One game of chess, one painfully slow game of chess, during course of which, I’m sure even junior realized his total lack of chess abilities, that just because you know what each piece does doesn’t mean you know how to play. Ten minutes later, the pieces are back in the box. Ten minutes after that, the set is lodged permanently underneath the coffee table, where it sat unused, for years, for over a decade, and that kid doesn’t even live here anymore, he never came back after he left for college.

“Let’s have a yard sale!” from the mom turns into, “Look what I got for only five bucks!” from my friend Bill, and he looked so happy, jeez, he’s not an unhappy guy or anything, but it’s rare to see him this happy, and so I’m scratching my head, “Sure man, set it up, let me know when you’re ready to go.”

And chess, Jesus, I’ve read articles about chess, how the pros spend so much time looking at previous games and mastering moves thought out seven turns ahead, that it’s not even about an individual piece, they’re playing patterns, brainwaves are working at a level that would take me probably the rest of my lifetime to dedicate just to learn how to think that way.

I remember one night while I was in Ecuador, the power went out and, for lack of anything else to do, I spent ten or fifteen minutes just staring at my Internet-less laptop screen, going through the hollow motions of pointing and clicking and opening up folders and there I found it, the built-in chess app. I said to myself, I know how to play chess, I was in the chess club.

Yes, I was in the chess club, but so was everybody else in my school. We had this rule, you had to belong to at least two extracurricular activities every year, and the two default clubs that required practically zero effort whatsoever were chess club and social studies club. Social studies club is a whole different page of crazy, but it more or less amounted to an extra social studies class once a week after school, sitting in a desk and listening to the crazy old social studies teacher get lost in tangents about when the UK and the USA were finally going to merge into the United States of the North Atlantic.
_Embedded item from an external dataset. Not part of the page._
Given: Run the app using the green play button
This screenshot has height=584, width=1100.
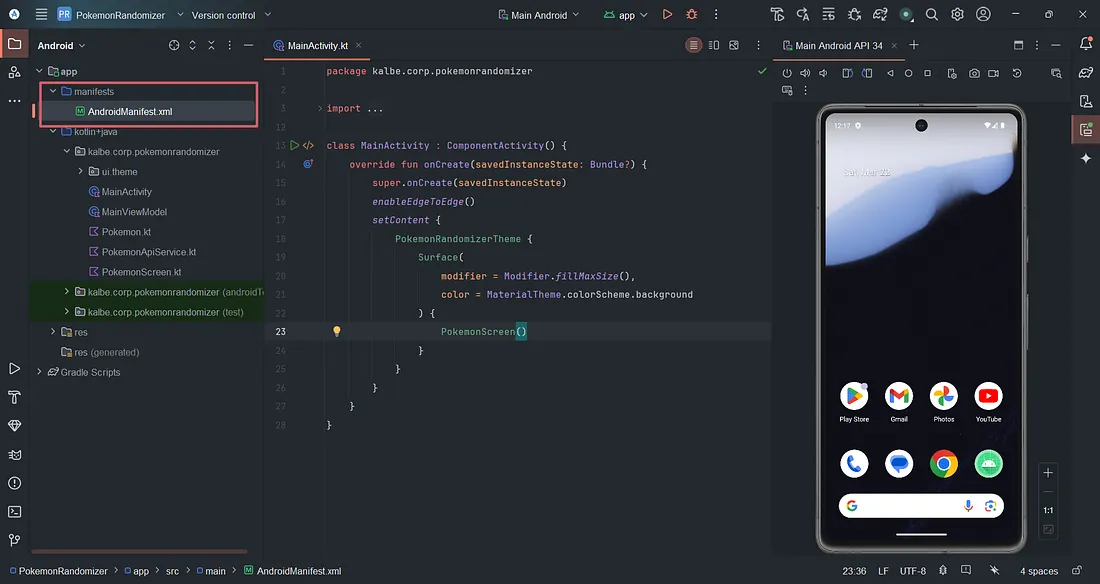Looking at the screenshot, I should pyautogui.click(x=667, y=14).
Insane stuff.

But he made us sit there the whole time. At least the chess club moderator let us put our names on the sign up sheet before chess club started. So it was basically sign up, sit around and pretend to play chess for a while, and then leave. Chess club.

I wondered if Bill was in chess club also, and he confirmed it, not in anything he said, but by his opening move, he took the castle right from the back and jumped over the front row of pawns. Whatever, I really didn’t feel like prolonging the agony, so I let it slide. The game would have been cool if we at least had those timers, the cool things the pros slam down on when they’re done taking their turns, but we didn’t have anything.

And as we each started accumulated pieces, our attitudes turned surprisingly competitive. No, I don’t think either of us were exactly following the rules, I mean, I didn’t jump any pawns, but I did execute a very questionable castling maneuver, like I know it’s possible, but I just kept assuring Bill, “No, it’s totally legal. That’s exactly how it’s done,” and finally we got down to just two kings, his and mine, pointlessly circling each other around the board.

“What do you say Bill, call it a draw?” and he smiled, “Sure, if you want to forfeit, we can stop playing.”

Of course I wanted to stop playing, these were some of the most boring minutes I had spent all week. But forfeit? To Bill? I would have been hearing about it for years. This guy doesn’t let anything go, the most trivial successes have a way of echoing down the ages, I could see it now, he’d be over my house years from now visiting my family around Christmastime. He’d see the chess set my son bought for me, and he’d throw in, “You know, I used to beat your dad in chess all the time when we were roommates.”

Bullshit. “No way Bill, it’s either a draw, or we keep playing.”

And that’s been it. I feel like I’m being fair here, I’m not demanding Bill gives up. Why is he being so stubborn? Isn’t this boring for him too? How long are we going to keep this up?